> [Problem to work on]
Copy out every line of the material below that contains the word "Toggle".

★ ★ ★ ★

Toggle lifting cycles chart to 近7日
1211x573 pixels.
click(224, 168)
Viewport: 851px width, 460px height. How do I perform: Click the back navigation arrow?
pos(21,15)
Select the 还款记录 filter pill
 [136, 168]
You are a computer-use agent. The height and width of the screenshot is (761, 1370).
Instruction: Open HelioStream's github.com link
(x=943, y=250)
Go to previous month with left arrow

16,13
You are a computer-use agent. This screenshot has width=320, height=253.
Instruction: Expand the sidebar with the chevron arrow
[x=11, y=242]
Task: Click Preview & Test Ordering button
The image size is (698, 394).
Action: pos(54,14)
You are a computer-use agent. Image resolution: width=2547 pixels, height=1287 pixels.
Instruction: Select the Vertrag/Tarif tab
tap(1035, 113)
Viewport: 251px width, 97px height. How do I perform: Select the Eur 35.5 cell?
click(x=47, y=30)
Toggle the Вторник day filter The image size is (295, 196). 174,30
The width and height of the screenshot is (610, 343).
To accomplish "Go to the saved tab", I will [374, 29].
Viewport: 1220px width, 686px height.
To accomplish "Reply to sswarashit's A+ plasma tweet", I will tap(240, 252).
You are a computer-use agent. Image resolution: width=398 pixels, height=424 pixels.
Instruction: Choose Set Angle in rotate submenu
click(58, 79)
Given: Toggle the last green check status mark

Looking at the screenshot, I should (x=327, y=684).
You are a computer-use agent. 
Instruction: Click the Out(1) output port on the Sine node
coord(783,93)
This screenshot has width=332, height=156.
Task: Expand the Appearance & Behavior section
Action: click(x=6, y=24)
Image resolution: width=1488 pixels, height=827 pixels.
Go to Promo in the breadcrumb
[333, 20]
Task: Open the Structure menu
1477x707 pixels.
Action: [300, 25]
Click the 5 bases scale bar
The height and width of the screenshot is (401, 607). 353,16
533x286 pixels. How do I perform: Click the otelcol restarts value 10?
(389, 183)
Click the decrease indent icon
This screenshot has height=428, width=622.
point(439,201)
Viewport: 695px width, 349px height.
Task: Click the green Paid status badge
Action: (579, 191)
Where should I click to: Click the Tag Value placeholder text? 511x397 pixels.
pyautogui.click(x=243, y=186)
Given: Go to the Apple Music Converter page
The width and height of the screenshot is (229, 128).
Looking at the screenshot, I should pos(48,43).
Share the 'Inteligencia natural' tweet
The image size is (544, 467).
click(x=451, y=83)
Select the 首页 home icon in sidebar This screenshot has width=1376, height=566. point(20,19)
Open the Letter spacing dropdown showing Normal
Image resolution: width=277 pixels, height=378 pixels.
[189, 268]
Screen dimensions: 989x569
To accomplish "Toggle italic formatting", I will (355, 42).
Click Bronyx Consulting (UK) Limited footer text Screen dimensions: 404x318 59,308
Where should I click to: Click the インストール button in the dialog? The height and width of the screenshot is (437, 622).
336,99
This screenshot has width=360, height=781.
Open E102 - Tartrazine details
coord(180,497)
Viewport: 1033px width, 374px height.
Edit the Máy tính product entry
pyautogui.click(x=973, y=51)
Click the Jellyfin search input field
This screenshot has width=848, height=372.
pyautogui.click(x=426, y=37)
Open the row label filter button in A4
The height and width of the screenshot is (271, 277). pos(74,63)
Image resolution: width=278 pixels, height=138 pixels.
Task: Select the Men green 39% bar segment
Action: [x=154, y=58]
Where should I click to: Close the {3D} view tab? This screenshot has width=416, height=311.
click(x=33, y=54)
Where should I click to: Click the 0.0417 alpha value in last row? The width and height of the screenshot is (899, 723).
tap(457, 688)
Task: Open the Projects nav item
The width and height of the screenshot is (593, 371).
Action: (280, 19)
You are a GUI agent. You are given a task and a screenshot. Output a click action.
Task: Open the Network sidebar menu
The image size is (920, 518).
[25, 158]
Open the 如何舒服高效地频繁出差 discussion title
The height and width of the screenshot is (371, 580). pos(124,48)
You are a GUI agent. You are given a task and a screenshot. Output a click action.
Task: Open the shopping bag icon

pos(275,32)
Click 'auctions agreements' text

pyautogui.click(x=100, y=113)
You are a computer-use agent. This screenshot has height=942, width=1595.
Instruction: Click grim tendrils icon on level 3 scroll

★ ★ ★ ★

> [Response to this exercise]
Toggle lifting cycles chart to 近7日
Toggle the Вторник day filter The image size is (295, 196). 174,30
Given: Toggle the last green check status mark
To accomplish "Toggle italic formatting", I will (355, 42).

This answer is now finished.